Tagebuch eines Pfarrers #1

Liebes Tagebuch,

Ich habe mir in den vergangenen Tagen überlegt, dass du eine gute Anschaffung sein könntest. Denn in meinem Leben passieren immer wieder aufregende und spannende Dinge, die ich gerne festhalten möchte, damit ich sie später nicht vergesse. Versteh mich bitte nicht falsch. Zu hohe Erwartungen darfst du jetzt auch nicht haben. Wenn du glaubst, dass ich hier berichte, wie mir tagtäglich Engel oder andere himmlische Wesen erscheinen, dann bist du falsch gewickelt – oder müsste es bei Papier nicht „falsch geschöpft“ heißen?

Egal: Es soll hier nicht um das Außergewöhnliche gehen, sondern darum, was meinen Alltag als Pfarrer, als Pfarrerin ausmacht. Und nein, du brauchst auch keine Angst davor zu haben, dass ich hier nur darüber schreibe, was ich Sonntag für Sonntag in den Gottesdiensten gepredigt oder getan habe. Zugegeben, das wäre in der Tat eintönig und irgendwann auch langweilig. Aber zu meinem Alltag gehört so viel mehr als der sonntägliche Gottesdienst und davon will ich dir erzählen.

Manches von dem, was ich zu berichten habe, wird lustig und heiter sein. Ich denke da zum Beispiel an einen offiziellen Anlass, zu dem ich als Vertreter der Kirchengemeinde geladen war. Als „Erkennungszeichen“ hatte ich mein Ordinationskreuz – ein kleines silbernes Kreuz mit einem lila (Farbe unserer Landeskirche) Stein in der Mitte – an mein Hemd gepinnt.

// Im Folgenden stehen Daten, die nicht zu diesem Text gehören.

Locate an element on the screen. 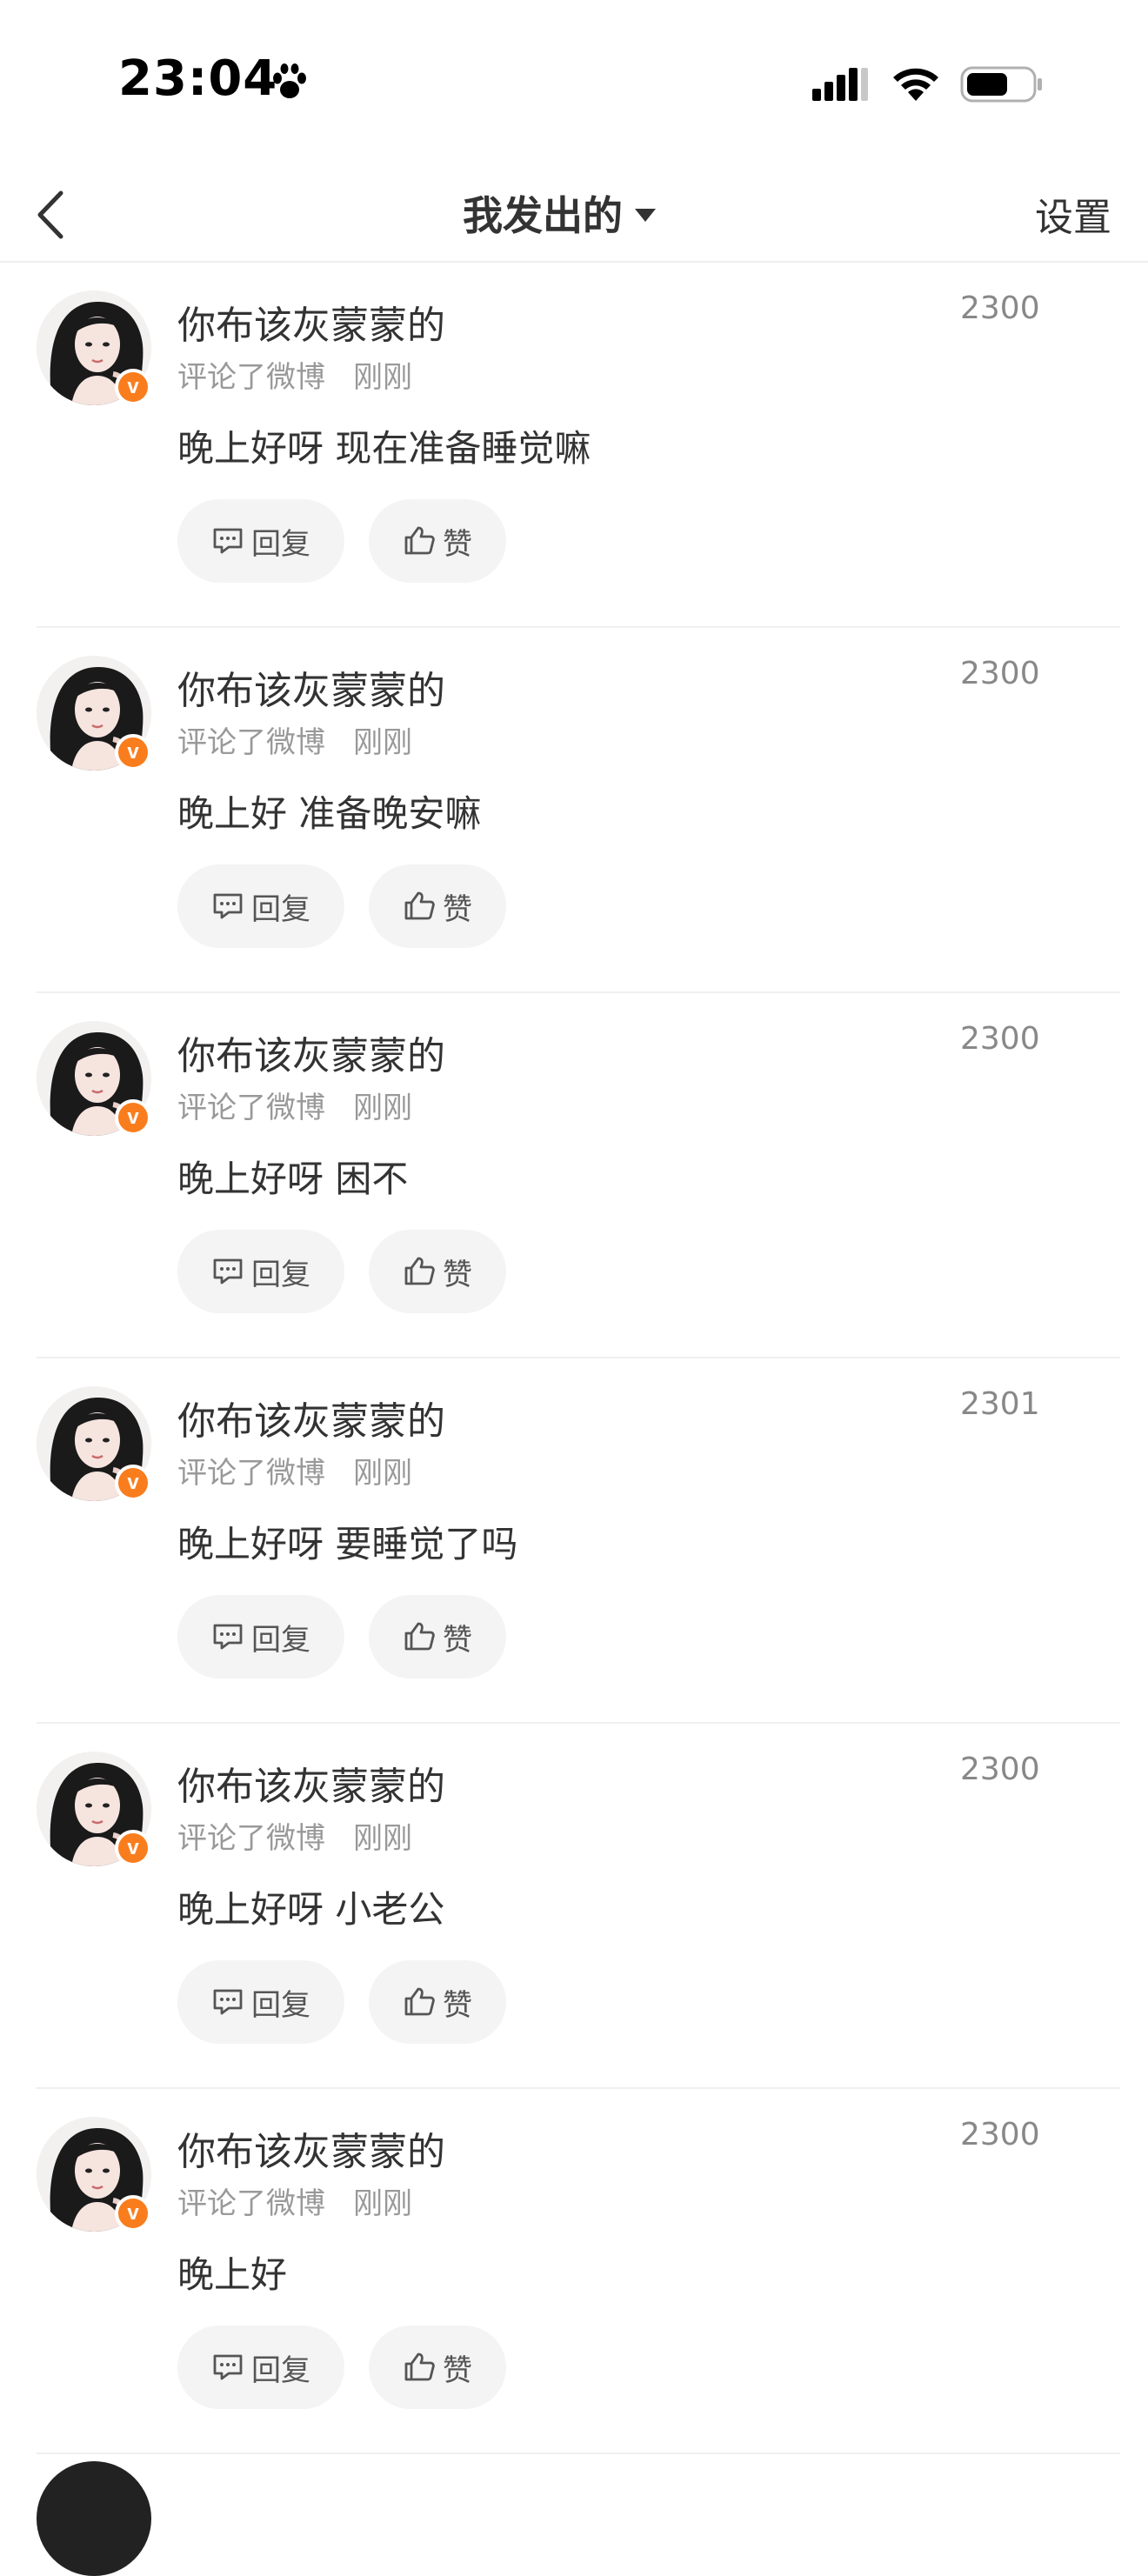  list-item: v 你布该灰蒙蒙的 评论了微博 刚刚 晚上好 准备晚安嘛 2300 回复 赞 is located at coordinates (574, 810).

Nachdem der offizielle Teil vorüber war und ich bei einem Radler am Tisch der geladenen Gäste saß, fragte mich einer: „Und Sie sind wohl vom Roten Kreuz…!“ Ja, genau, weil das „Rote Kreuz“ neuerdings die Farbe Lila verwendet… Im ersten Moment war ich ganz schön baff und darum bemüht, die für alle Seiten peinliche Situation irgendwie in den Griff zu kriegen, aber im Nachhinein muss ich über diese Begebenheit einfach schmunzeln, weil sie zu komisch gewesen ist.

Andere Erlebnisse, die ich zu berichten haben, sind dagegen schwer und traurig. Es ist sehr herausfordernd, wenn ich z.B. bei einem plötzlichen Todesfall zur Aussegnung nach Hause gerufen werde, Notarzt und Rettungsdienst vor Ort sind, der Tode noch auf dem Sofa liegt und die Ehefrau samt Kindern vollkommen aufgelöst im Raum stehen und nicht wissen, wohin mit sich. In dieser chaotischen Situation wird von mir erwartet, dass ich ruhig und besonnen agiere, Souveränität ausstrahle und vor allem den Angehörigen Sicherheit gebe und Trost spende – nicht immer einfach!

Ich denke, diese beiden Beispiele beschreiben sehr gut, in welchem Spannungsfeld sich mein Arbeitsalltag bewegt. Und mal ehrlich: In diesem Spannungsfeld spielt sich doch Leben überhaupt ab und davon möchte ich hier berichten.